CHARLESTON, W.Va. -- For West Virginia's anglers, the turning of the calendar from one year to the next also marks the beginning of a new trout-stocking schedule.
If weather permits, some hatchery trucks will begin running as soon as Jan. 2. Others won't make their first runs until Jan. 6. Mike Shingleton, who heads up the Division of Natural Resources' trout program, said a quirk in the calendar caused the delay.
"New Year's Day falls on a Wednesday this year, and that will leave us only two days in that week to make stocking runs," he explained. "Most of our hatcheries will be ready to go on Jan. 2, and I told them if the weather is good, to go for it.
"At one or two of our hatcheries, we had some personnel take leave in December, and those hatcheries will be a few days later getting ready. Trucks will start running from those hatcheries on Jan. 6."
At least that's the plan.
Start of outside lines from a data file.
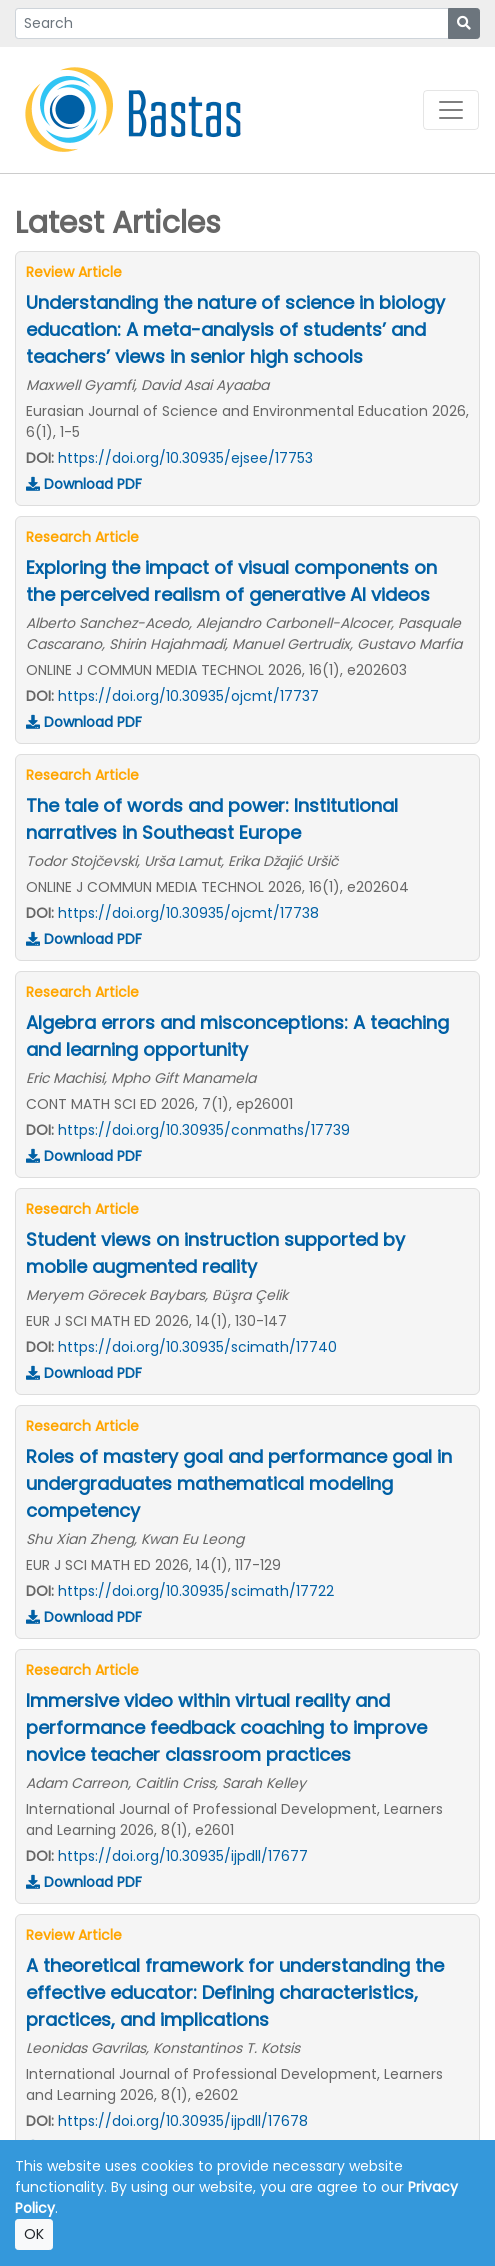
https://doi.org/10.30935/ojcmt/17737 (188, 696)
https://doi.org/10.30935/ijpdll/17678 (183, 2121)
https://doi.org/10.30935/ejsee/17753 (185, 458)
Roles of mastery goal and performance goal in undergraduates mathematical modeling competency (239, 1483)
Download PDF (84, 484)
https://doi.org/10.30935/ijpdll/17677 (183, 1856)
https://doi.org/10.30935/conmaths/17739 (204, 1130)
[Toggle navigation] (451, 110)
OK (34, 2234)
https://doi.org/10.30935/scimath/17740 (197, 1347)
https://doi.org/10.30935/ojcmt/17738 (188, 913)
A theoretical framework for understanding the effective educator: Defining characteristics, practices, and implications (235, 1992)
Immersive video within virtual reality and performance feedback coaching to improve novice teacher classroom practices (226, 1727)
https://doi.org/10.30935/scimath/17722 (196, 1591)
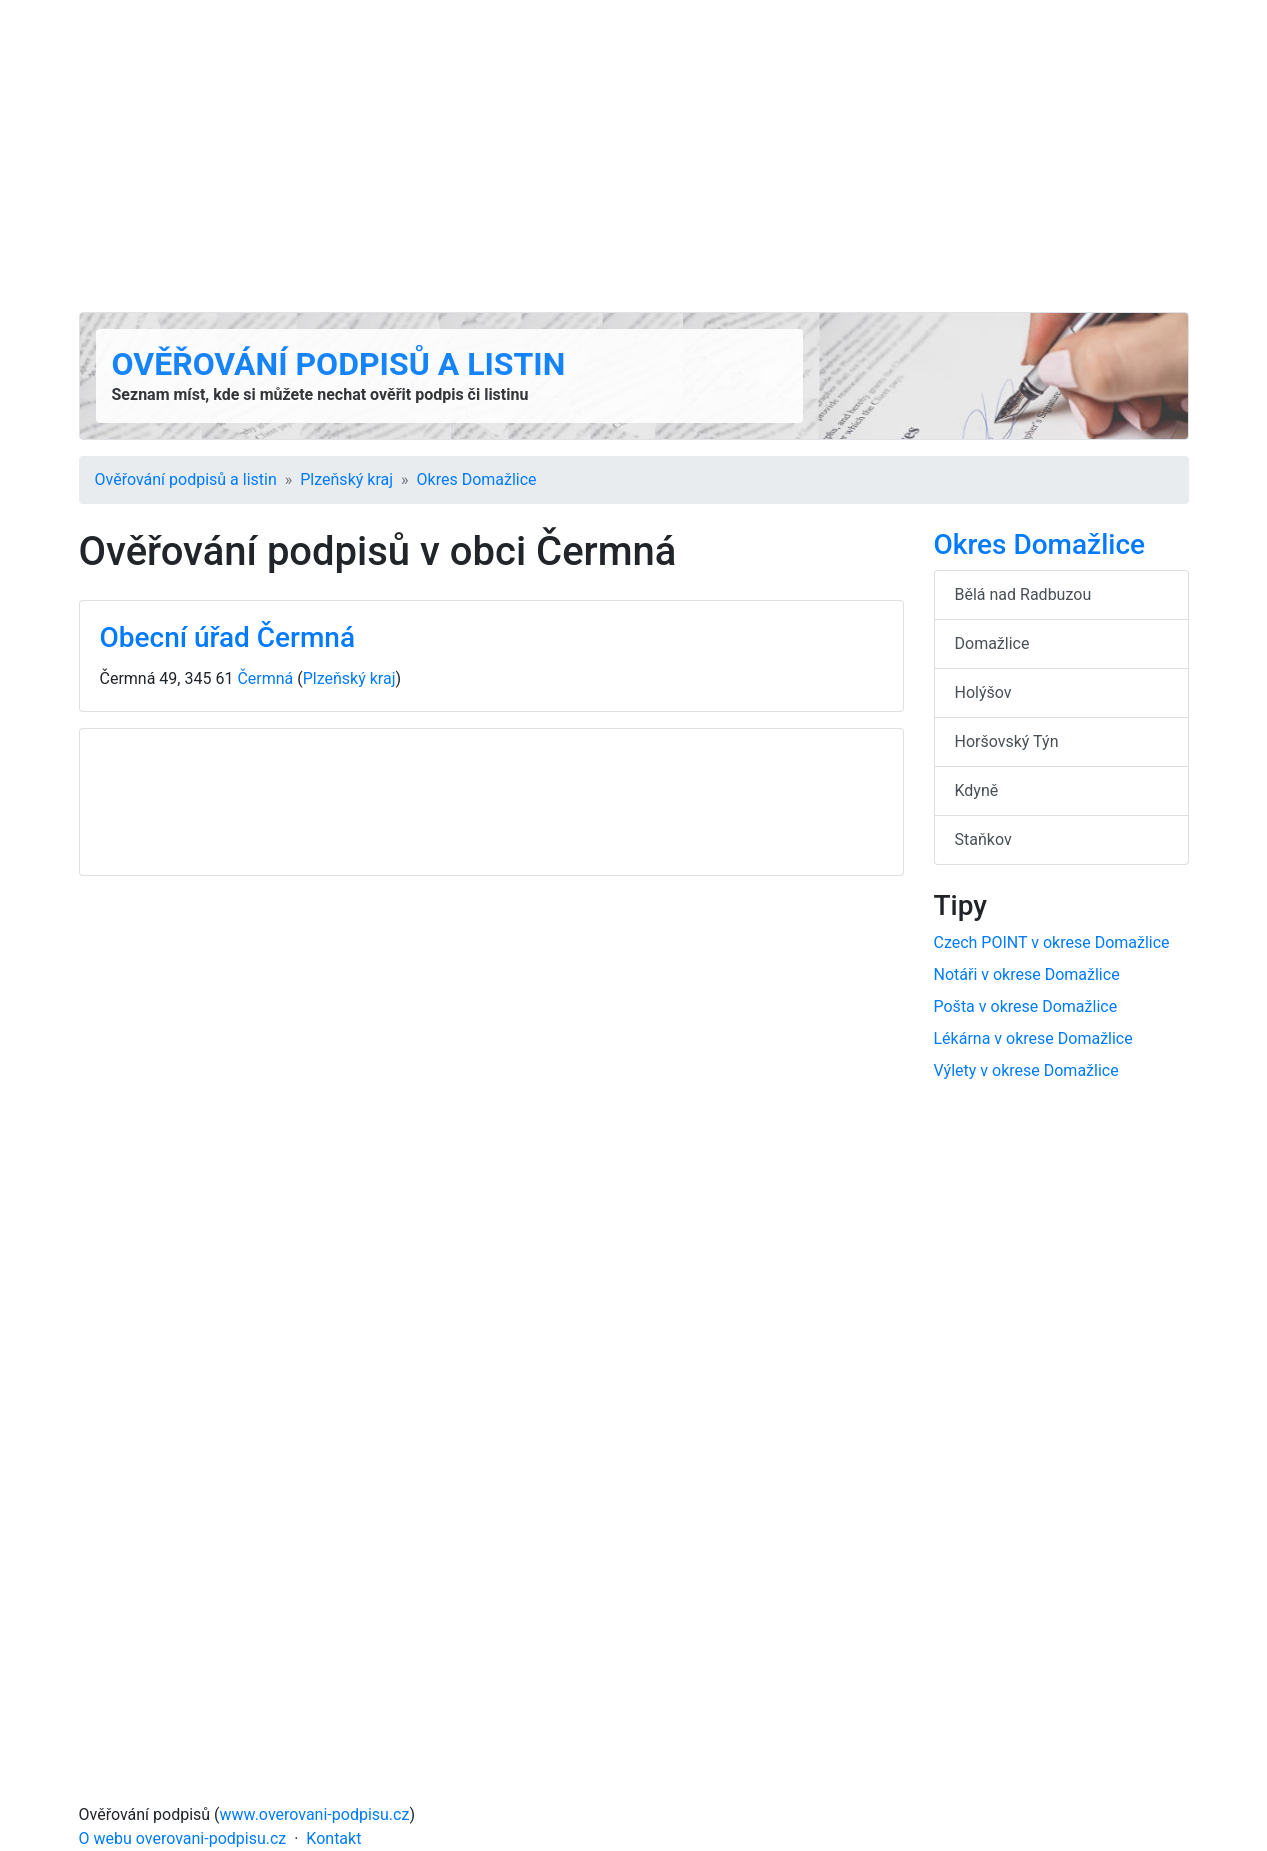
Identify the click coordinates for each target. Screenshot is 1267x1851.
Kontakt (333, 1838)
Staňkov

The always-fickle January weather will determine when trucks can and can't run.
"If the roads aren't safe, we'll stock later," Shingleton said. "We want to get the trout out to anglers as quickly as possible, but not if it puts our personnel and trucks in danger."
By the end of January, if all goes as planned, 50 streams and ponds will have received roughly 40,000 pounds of trout. Shingleton described this year's hatchery production as "similar to previous years'," so all waters are scheduled to receive their usual allotments.
Anglers will, however, see fewer trophy-sized "brood trout" this winter than they did during the winters of 2012 and 2013.